Text to read —
▼
Given the entire discussion in this thread, I agree that fixing this in u-boot
is best. But I do not see reverting the u-boot patch disabling ldo3/4 by default
as the solution. ldo3/4 are unused on most boards, so disabling them by default
clearly is the right thing todo IMHO.
I just checked the Banana Pi, which exposes ports from bank E on its
CON1. Admittedly,
that's the "Camera Serial Interface", but that connector is explicitly
also labelled
as supporting various GPIO pins: http://www.bananapi.org/p/product.html

On the Cubietruck, there's also CN9, exposing some GPIO ports from bank G:
https://linux-sunxi.org/Cubietech_Cubietruck

Given that there tend to be crashes on re-enabling LDO3+LDO4 and many
boards expose affected pins (not only for CSI!): wouldn't be it be the
best to
keep them enabled?
▲
To-do list —
1. Can you repeat, word for word, everything in the LDO3/LDO4 message from "Given the entire" down to "thing todo IMHO."?
2. How would you go on with the LDO3/LDO4 message, starting right after its final sentence?
None of the items are needed here.

Raw records —
▼
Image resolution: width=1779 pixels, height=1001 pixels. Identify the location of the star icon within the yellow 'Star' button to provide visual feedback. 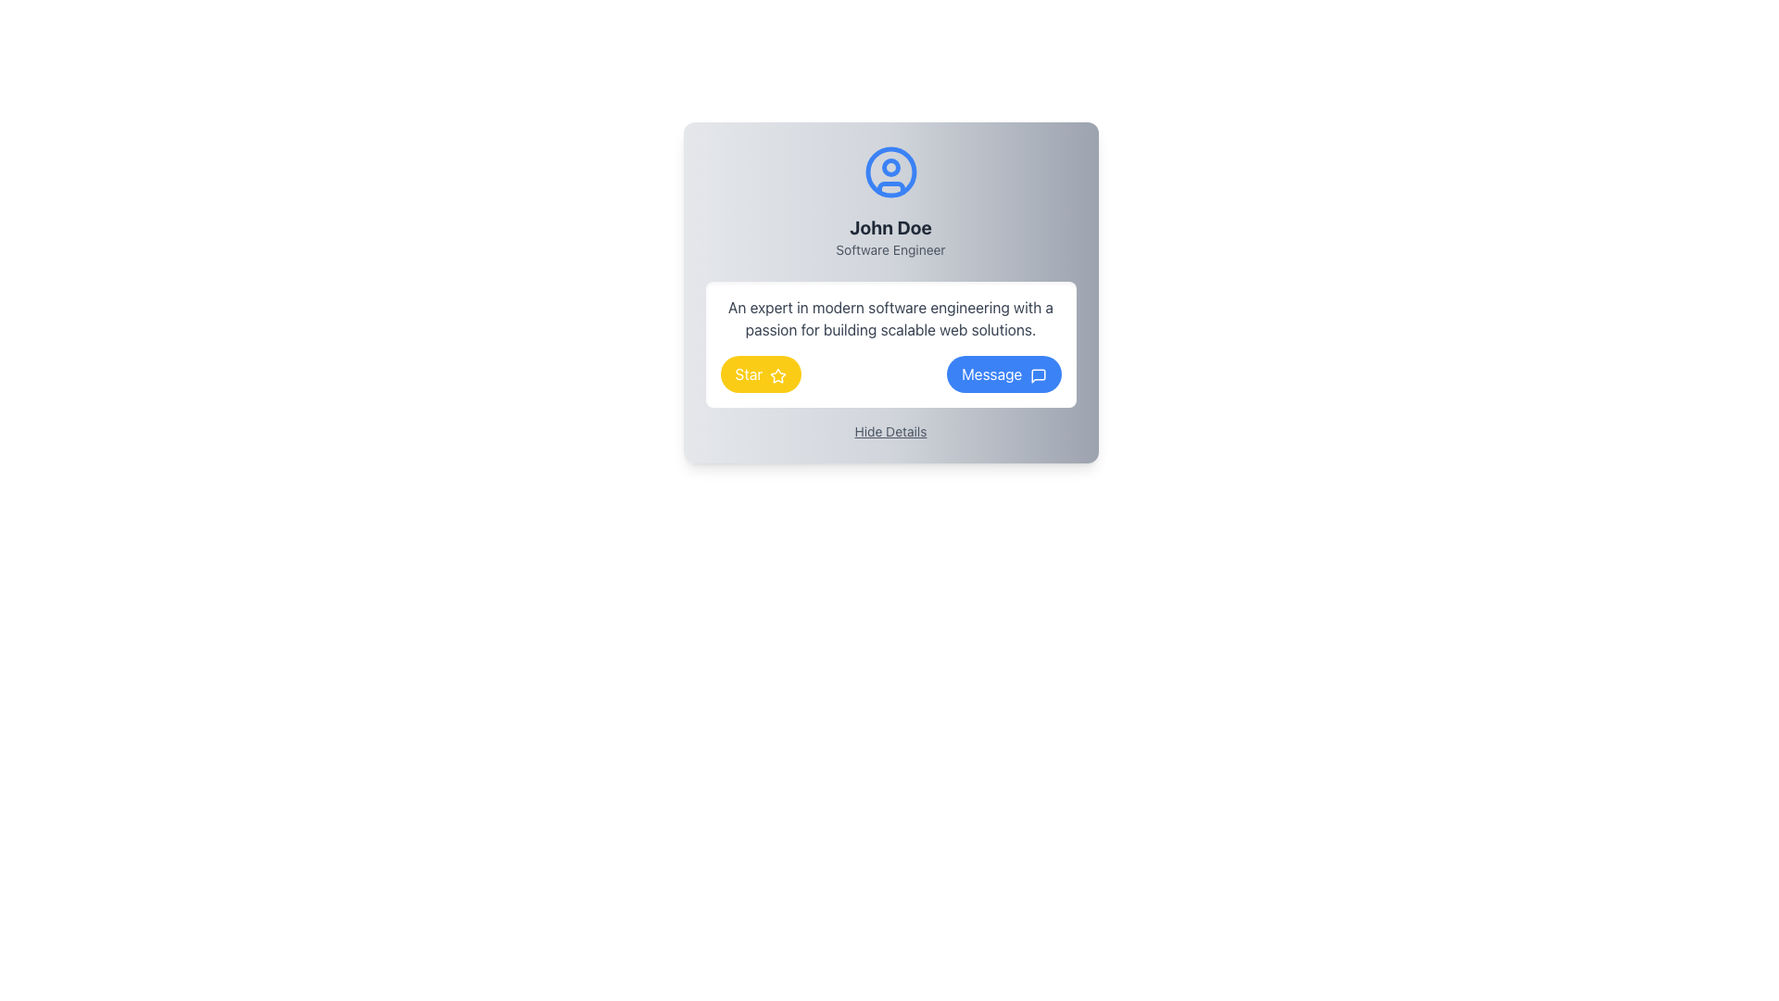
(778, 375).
▲
▼
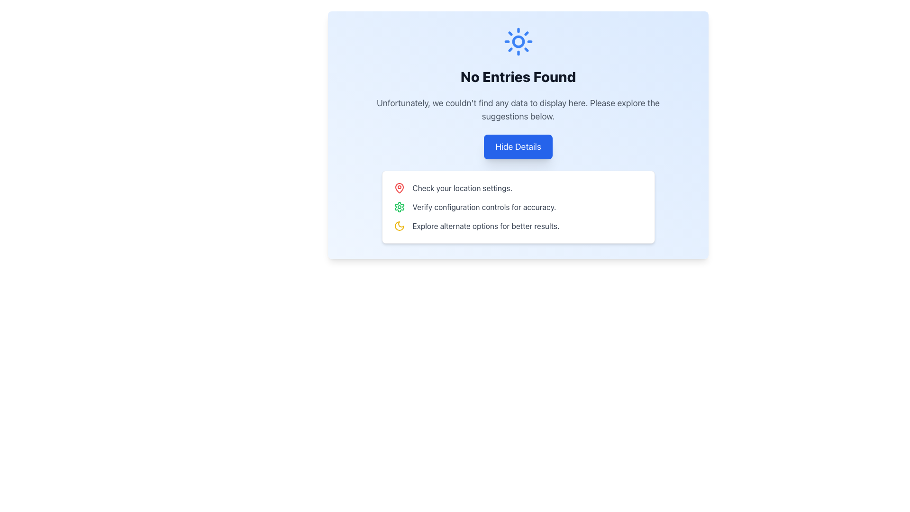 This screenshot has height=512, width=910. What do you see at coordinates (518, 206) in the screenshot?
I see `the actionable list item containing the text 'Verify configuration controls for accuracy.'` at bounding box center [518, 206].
▲
The replies —
1.
Given the entire discussion in this thread, I agree that fixing this in u-boot
is best. But I do not see reverting the u-boot patch disabling ldo3/4 by default
as the solution. ldo3/4 are unused on most boards, so disabling them by default
clearly is the right thing todo IMHO.

2.
FWIW, Olimex did reply to my inquiry regarding misleading pin names:
https://github.com/OLIMEX/OLINUXINO/issues/35#issuecomment-202823804
Post by Hans de Goede
<http://dl.linux-sunxi.org/A20/a20_pad_std_v1_1.pdf> - if you inspect
the schematic you'd notice that the signals connected to E18 and E19
are named respectively CSI1-VCC and CSI0-VCC. Hence, this is where the
wrong naming of our processor pins came from. I'll add the proposal
for correction for the future hardware revision of the boards affected.
The difference between our boards and other boards come from the
simple fact that their designs use 3.3V cameras, while we followed the
original reference design and used 2.8V camera in A20-SOM-EVB (we even
used the same camera - GT2005).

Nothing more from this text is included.